INSTRUCTIONS FOR THE TASK:
No record may be left out; print them all verbatim.

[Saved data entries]
=== Section Start ===

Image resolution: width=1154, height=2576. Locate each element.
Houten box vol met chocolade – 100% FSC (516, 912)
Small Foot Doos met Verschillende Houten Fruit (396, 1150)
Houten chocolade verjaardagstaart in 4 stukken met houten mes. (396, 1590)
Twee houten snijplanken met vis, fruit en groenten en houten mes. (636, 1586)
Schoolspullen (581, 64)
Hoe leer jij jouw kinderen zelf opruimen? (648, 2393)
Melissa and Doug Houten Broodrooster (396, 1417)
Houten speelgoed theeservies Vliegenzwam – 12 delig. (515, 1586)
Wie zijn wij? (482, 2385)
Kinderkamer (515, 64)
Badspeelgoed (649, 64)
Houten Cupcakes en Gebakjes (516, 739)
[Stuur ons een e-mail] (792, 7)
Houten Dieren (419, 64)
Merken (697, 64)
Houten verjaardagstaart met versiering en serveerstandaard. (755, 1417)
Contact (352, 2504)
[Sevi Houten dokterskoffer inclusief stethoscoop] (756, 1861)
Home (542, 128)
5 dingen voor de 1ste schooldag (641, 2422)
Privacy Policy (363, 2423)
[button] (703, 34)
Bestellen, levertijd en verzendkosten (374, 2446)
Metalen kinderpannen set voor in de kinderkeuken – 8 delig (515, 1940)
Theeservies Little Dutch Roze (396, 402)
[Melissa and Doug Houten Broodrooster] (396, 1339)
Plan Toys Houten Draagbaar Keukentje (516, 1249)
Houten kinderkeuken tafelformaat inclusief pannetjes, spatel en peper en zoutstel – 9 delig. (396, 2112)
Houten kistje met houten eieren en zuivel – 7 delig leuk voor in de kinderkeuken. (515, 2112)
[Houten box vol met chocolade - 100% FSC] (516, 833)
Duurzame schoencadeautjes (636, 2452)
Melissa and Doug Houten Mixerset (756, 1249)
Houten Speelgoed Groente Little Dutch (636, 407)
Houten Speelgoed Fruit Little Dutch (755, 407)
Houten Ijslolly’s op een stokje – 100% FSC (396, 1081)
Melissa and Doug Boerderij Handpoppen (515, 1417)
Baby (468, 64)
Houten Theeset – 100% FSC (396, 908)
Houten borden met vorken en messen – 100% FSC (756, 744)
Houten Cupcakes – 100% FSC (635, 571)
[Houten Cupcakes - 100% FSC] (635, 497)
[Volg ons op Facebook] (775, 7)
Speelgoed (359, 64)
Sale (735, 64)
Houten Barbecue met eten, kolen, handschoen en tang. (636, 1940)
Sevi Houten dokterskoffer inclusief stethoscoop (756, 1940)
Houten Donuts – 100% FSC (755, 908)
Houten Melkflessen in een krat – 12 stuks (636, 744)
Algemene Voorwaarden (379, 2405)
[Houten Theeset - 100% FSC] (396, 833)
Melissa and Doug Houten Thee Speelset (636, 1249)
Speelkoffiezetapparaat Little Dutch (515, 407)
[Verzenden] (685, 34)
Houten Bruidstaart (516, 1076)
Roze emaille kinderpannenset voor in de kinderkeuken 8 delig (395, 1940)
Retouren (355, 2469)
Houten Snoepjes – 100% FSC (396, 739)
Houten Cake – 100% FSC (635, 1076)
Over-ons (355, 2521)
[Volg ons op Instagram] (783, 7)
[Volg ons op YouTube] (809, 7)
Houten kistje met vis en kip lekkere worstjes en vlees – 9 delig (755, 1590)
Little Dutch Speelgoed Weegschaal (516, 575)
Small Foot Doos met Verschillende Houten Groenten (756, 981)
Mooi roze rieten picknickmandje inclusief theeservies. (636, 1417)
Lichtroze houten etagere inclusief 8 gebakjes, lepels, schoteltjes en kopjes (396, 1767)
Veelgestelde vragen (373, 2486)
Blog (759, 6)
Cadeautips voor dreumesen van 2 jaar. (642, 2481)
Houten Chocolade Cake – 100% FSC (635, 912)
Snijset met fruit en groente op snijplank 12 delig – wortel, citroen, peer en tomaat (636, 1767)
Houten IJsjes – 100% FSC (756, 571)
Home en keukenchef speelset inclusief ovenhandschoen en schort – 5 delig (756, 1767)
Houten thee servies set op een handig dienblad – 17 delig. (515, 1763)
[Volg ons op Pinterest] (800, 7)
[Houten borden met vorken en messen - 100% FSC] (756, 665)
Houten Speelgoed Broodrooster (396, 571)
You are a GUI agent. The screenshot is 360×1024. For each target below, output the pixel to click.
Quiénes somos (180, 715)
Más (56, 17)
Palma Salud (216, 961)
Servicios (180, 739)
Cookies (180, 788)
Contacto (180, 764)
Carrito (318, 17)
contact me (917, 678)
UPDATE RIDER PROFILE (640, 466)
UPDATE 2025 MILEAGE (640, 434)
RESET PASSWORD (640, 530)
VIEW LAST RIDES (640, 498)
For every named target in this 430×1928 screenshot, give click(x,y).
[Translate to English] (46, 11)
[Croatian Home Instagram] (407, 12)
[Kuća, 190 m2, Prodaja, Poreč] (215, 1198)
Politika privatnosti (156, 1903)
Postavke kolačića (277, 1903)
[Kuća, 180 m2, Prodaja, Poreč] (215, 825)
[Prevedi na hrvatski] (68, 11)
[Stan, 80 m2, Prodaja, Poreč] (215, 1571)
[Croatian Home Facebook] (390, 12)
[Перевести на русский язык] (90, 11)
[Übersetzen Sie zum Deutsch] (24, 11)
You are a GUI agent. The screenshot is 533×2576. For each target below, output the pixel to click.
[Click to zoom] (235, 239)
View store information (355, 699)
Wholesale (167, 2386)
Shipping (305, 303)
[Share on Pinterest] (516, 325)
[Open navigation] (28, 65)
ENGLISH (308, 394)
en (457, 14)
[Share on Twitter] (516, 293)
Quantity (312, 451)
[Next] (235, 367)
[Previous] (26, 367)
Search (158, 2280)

=== Section End ===

EXERCISE OUTPUT:
Image resolution: width=1154, height=2576. Locate each element.
Houten box vol met chocolade – 100% FSC (516, 912)
Small Foot Doos met Verschillende Houten Fruit (396, 1150)
Houten chocolade verjaardagstaart in 4 stukken met houten mes. (396, 1590)
Twee houten snijplanken met vis, fruit en groenten en houten mes. (636, 1586)
Schoolspullen (581, 64)
Hoe leer jij jouw kinderen zelf opruimen? (648, 2393)
Melissa and Doug Houten Broodrooster (396, 1417)
Houten speelgoed theeservies Vliegenzwam – 12 delig. (515, 1586)
Wie zijn wij? (482, 2385)
Kinderkamer (515, 64)
Badspeelgoed (649, 64)
Houten Cupcakes en Gebakjes (516, 739)
[Stuur ons een e-mail] (792, 7)
Houten Dieren (419, 64)
Merken (697, 64)
Houten verjaardagstaart met versiering en serveerstandaard. (755, 1417)
Contact (352, 2504)
[Sevi Houten dokterskoffer inclusief stethoscoop] (756, 1861)
Home (542, 128)
5 dingen voor de 1ste schooldag (641, 2422)
Privacy Policy (363, 2423)
[button] (703, 34)
Bestellen, levertijd en verzendkosten (374, 2446)
Metalen kinderpannen set voor in de kinderkeuken – 8 delig (515, 1940)
Theeservies Little Dutch Roze (396, 402)
[Melissa and Doug Houten Broodrooster] (396, 1339)
Plan Toys Houten Draagbaar Keukentje (516, 1249)
Houten kinderkeuken tafelformaat inclusief pannetjes, spatel en peper en zoutstel – 9 delig. (396, 2112)
Houten kistje met houten eieren en zuivel – 7 delig leuk voor in de kinderkeuken. (515, 2112)
[Houten box vol met chocolade - 100% FSC] (516, 833)
Duurzame schoencadeautjes (636, 2452)
Melissa and Doug Houten Mixerset (756, 1249)
Houten Speelgoed Groente Little Dutch (636, 407)
Houten Speelgoed Fruit Little Dutch (755, 407)
Houten Ijslolly’s op een stokje – 100% FSC (396, 1081)
Melissa and Doug Boerderij Handpoppen (515, 1417)
Baby (468, 64)
Houten Theeset – 100% FSC (396, 908)
Houten borden met vorken en messen – 100% FSC (756, 744)
Houten Cupcakes – 100% FSC (635, 571)
[Houten Cupcakes - 100% FSC] (635, 497)
[Volg ons op Facebook] (775, 7)
Speelgoed (359, 64)
Sale (735, 64)
Houten Barbecue met eten, kolen, handschoen en tang. (636, 1940)
Sevi Houten dokterskoffer inclusief stethoscoop (756, 1940)
Houten Donuts – 100% FSC (755, 908)
Houten Melkflessen in een krat – 12 stuks (636, 744)
Algemene Voorwaarden (379, 2405)
[Houten Theeset - 100% FSC] (396, 833)
Melissa and Doug Houten Thee Speelset (636, 1249)
Speelkoffiezetapparaat Little Dutch (515, 407)
[Verzenden] (685, 34)
Houten Bruidstaart (516, 1076)
Roze emaille kinderpannenset voor in de kinderkeuken 8 delig (395, 1940)
Retouren (355, 2469)
Houten Snoepjes – 100% FSC (396, 739)
Houten Cake – 100% FSC (635, 1076)
Over-ons (355, 2521)
[Volg ons op Instagram] (783, 7)
[Volg ons op YouTube] (809, 7)
Houten kistje met vis en kip lekkere worstjes en vlees – 9 delig (755, 1590)
Little Dutch Speelgoed Weegschaal (516, 575)
Small Foot Doos met Verschillende Houten Groenten (756, 981)
Mooi roze rieten picknickmandje inclusief theeservies. (636, 1417)
Lichtroze houten etagere inclusief 8 gebakjes, lepels, schoteltjes en kopjes (396, 1767)
Veelgestelde vragen (373, 2486)
Blog (759, 6)
Cadeautips voor dreumesen van 2 jaar. (642, 2481)
Houten Chocolade Cake – 100% FSC (635, 912)
Snijset met fruit en groente op snijplank 12 delig – wortel, citroen, peer en tomaat (636, 1767)
Houten IJsjes – 100% FSC (756, 571)
Home en keukenchef speelset inclusief ovenhandschoen en schort – 5 delig (756, 1767)
Houten thee servies set op een handig dienblad – 17 delig. (515, 1763)
[Volg ons op Pinterest] (800, 7)
[Houten borden met vorken en messen - 100% FSC] (756, 665)
Houten Speelgoed Broodrooster (396, 571)
You are a GUI agent. The screenshot is 360×1024. For each target below, output the pixel to click.
Quiénes somos (180, 715)
Más (56, 17)
Palma Salud (216, 961)
Servicios (180, 739)
Cookies (180, 788)
Contacto (180, 764)
Carrito (318, 17)
contact me (917, 678)
UPDATE RIDER PROFILE (640, 466)
UPDATE 2025 MILEAGE (640, 434)
RESET PASSWORD (640, 530)
VIEW LAST RIDES (640, 498)
For every named target in this 430×1928 screenshot, give click(x,y).
[Translate to English] (46, 11)
[Croatian Home Instagram] (407, 12)
[Kuća, 190 m2, Prodaja, Poreč] (215, 1198)
Politika privatnosti (156, 1903)
Postavke kolačića (277, 1903)
[Kuća, 180 m2, Prodaja, Poreč] (215, 825)
[Prevedi na hrvatski] (68, 11)
[Stan, 80 m2, Prodaja, Poreč] (215, 1571)
[Croatian Home Facebook] (390, 12)
[Перевести на русский язык] (90, 11)
[Übersetzen Sie zum Deutsch] (24, 11)
You are a GUI agent. The screenshot is 533×2576. For each target below, output the pixel to click.
[Click to zoom] (235, 239)
View store information (355, 699)
Wholesale (167, 2386)
Shipping (305, 303)
[Share on Pinterest] (516, 325)
[Open navigation] (28, 65)
ENGLISH (308, 394)
en (457, 14)
[Share on Twitter] (516, 293)
Quantity (312, 451)
[Next] (235, 367)
[Previous] (26, 367)
Search (158, 2280)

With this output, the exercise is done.